Work required:
Extract each line of the data below that contains the string "Open". Case counts, so a line matches only if the capitalization is identical.

[Rows of pointing data]
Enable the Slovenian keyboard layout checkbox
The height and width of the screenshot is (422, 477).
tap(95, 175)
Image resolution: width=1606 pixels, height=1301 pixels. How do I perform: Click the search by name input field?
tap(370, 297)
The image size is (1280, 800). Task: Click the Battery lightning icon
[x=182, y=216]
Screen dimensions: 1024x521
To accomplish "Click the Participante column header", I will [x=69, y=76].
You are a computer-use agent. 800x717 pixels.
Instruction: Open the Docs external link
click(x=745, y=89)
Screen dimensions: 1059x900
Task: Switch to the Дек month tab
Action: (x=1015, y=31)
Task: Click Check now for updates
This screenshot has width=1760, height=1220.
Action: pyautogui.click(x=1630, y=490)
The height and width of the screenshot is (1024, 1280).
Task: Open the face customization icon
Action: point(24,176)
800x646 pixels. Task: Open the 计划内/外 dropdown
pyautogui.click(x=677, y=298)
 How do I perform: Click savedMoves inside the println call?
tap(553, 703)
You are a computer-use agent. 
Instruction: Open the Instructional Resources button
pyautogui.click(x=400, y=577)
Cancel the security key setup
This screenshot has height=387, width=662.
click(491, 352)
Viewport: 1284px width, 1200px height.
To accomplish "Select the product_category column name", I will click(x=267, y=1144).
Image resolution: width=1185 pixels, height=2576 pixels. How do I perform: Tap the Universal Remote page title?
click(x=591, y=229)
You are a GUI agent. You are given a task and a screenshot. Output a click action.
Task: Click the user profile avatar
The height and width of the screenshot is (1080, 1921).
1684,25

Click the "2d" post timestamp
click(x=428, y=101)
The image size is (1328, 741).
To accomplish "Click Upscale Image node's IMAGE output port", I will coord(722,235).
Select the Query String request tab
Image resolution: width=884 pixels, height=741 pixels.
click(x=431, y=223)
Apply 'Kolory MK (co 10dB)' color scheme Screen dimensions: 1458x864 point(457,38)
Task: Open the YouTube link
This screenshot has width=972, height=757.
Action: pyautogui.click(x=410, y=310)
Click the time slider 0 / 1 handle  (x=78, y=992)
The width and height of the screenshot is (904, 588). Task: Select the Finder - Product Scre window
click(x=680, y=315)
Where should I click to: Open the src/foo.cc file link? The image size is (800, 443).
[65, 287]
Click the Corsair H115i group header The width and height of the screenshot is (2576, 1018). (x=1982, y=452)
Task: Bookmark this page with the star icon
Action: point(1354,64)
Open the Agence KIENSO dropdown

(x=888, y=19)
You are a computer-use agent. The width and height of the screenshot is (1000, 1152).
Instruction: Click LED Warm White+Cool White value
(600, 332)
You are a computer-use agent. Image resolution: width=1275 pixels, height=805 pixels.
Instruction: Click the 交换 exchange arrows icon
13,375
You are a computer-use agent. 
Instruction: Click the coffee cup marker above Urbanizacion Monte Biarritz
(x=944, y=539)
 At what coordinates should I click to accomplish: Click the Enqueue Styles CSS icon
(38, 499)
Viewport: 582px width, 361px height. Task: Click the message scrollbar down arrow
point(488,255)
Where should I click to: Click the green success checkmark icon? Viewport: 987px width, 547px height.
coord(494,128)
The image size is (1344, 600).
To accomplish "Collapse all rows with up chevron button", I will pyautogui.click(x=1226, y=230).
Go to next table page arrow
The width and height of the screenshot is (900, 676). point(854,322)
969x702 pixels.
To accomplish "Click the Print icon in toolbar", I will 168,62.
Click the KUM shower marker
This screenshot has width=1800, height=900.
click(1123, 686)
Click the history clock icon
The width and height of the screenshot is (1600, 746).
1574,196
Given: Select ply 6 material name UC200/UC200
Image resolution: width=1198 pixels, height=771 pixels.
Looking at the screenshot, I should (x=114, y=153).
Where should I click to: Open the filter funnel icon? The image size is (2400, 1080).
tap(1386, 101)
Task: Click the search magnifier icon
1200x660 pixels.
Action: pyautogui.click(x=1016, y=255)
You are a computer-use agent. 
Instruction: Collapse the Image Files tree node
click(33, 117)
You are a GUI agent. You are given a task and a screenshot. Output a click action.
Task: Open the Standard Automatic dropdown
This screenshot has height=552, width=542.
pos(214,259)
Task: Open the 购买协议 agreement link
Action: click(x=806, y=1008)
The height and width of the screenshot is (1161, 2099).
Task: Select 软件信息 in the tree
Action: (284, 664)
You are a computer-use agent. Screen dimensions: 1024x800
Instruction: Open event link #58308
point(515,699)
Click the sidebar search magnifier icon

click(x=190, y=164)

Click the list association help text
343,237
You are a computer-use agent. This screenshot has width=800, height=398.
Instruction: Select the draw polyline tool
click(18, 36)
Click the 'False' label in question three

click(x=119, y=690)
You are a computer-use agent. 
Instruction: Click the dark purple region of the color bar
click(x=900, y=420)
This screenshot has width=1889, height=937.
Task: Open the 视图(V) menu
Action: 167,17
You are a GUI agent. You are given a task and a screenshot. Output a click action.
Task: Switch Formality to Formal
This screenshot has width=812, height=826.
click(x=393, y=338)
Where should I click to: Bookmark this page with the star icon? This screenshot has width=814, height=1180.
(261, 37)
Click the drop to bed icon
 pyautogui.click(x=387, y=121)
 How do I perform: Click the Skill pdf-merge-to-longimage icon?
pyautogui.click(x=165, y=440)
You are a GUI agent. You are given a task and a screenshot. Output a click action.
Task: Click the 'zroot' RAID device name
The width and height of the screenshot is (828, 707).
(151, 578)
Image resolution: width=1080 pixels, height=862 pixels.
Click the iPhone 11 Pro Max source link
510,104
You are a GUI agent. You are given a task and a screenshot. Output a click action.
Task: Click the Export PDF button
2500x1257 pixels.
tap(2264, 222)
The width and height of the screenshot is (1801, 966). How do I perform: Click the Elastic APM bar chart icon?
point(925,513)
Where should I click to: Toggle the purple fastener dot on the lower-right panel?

Correct output:
Instruction: Open the Docs external link
Task: Open the face customization icon
800x646 pixels. Task: Open the 计划内/外 dropdown
Instruction: Open the Instructional Resources button
Task: Open the YouTube link
Where should I click to: Open the src/foo.cc file link? The image size is (800, 443).
Open the Agence KIENSO dropdown
Where should I click to: Open the filter funnel icon? The image size is (2400, 1080).
Task: Open the Standard Automatic dropdown
Task: Open the 购买协议 agreement link
Instruction: Open event link #58308
Task: Open the 视图(V) menu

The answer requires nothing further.